1. Discovery of Idea: It is the first stage in the formation of a company. Promoter is the person who discovered the idea to start a new business or expansion of an existing business. Promoter analyse the capital requirement and risk involved in his business idea.

2. Detailed investigation: After discovery of idea and analysis of risk involved in the business, promoter makes a detailed enquiry regarding production process, sources of raw materials, demand of the product, profitability of the products etc.

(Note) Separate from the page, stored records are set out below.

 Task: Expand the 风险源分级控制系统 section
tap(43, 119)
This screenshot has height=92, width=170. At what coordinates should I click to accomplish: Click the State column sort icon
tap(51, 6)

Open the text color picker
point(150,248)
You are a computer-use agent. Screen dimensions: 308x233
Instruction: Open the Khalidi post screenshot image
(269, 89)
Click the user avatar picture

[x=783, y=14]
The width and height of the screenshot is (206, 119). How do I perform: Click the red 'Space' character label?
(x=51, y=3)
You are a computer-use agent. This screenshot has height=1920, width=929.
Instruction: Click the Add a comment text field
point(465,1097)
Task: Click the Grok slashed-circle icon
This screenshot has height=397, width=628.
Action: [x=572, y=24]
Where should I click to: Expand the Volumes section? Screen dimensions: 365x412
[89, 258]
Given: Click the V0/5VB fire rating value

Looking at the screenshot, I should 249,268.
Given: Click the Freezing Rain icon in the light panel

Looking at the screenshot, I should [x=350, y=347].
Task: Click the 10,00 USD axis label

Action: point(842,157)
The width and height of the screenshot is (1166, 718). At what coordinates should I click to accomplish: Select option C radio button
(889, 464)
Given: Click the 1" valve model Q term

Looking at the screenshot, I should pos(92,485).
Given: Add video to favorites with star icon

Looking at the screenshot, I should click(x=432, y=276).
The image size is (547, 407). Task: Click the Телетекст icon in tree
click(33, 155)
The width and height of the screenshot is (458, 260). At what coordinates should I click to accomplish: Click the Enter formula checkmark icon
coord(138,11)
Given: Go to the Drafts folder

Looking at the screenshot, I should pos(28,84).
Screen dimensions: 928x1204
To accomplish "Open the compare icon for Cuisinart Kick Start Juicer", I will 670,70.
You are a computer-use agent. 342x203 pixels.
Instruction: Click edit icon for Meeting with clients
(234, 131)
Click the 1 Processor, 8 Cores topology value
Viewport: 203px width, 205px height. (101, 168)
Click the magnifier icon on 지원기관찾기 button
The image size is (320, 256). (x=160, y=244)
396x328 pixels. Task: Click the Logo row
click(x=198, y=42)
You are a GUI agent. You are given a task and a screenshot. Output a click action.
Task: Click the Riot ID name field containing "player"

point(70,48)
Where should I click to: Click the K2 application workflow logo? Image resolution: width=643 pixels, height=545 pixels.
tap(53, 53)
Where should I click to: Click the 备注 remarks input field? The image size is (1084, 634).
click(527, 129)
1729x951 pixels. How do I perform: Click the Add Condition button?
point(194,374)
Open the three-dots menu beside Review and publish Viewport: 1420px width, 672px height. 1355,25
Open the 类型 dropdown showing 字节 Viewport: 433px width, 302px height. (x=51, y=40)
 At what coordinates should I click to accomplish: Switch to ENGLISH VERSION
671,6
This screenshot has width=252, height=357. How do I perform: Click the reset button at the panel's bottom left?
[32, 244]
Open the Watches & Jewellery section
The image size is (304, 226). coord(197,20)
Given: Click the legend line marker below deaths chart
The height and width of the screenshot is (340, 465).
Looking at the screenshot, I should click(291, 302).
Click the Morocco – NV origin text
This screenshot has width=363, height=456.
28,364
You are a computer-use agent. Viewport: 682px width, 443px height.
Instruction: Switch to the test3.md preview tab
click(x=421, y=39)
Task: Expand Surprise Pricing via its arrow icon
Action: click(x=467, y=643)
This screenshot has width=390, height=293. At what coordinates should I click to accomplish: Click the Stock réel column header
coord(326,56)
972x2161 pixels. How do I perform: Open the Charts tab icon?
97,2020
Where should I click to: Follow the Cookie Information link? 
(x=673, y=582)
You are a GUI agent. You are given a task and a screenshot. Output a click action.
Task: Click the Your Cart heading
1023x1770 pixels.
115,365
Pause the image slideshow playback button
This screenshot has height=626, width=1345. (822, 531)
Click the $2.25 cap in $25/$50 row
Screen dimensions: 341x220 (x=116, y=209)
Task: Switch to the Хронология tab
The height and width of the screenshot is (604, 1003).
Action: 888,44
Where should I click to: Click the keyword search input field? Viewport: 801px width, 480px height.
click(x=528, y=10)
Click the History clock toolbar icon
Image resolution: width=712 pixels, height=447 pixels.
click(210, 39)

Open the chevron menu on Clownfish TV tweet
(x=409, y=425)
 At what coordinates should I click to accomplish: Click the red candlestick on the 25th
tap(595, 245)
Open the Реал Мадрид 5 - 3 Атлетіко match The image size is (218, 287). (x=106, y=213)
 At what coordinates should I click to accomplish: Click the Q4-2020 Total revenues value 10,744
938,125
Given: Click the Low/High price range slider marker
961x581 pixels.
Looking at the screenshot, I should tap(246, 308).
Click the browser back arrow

He can also take the help of experts who helps him in deciding the plant location and layout.

3. Assembling of resources: After detailed investigation of idea and verification of that idea from the specialists, the promoter starts collecting all the resources such as capital, land, labour, machine and equipments etc to form a company.

4. Preparing necessary documents: After assembling various factors of production necessary to start a company, the promoter prepares preliminary documents such as Memorandum of association, articles of association and prospectus which is required at the time of registration of a company.

5. Entering into preliminary contracts: Promoter is the person who enters into contract with various parties prior to incorporation of a company for which he is personally liable in case company is not incorporated.

6. Naming a company: The promoter has to select a name of the company. While selecting the name the promoter keeps in mind that the name should not be identical to the name of any other company.

Legal Status of a Promoter

While the accurate description of a promoter may be difficult, his legal position is quite clear. A promoter is neither an agent of, nor a trustee for, the company because it is not in existence. But he occupies a fiduciary position in relation to the company and therefore requires making full disclosure of the relevant facts, including any profit made by him.

L.J. Lindley described the position of a promoter as follows:

"Although not an agent for the company, nor a trustee for it before its formation, the old familiar principles of law of agency and of trusteeship have been extended and very properly extended to meet such cases. It is well settled that a promoter of a company is accountable to it for all money secretly obtained by him from it just as the relationship of the principal and agent or the trustee and cestui que trust had really existed between him and the company when the money was obtained".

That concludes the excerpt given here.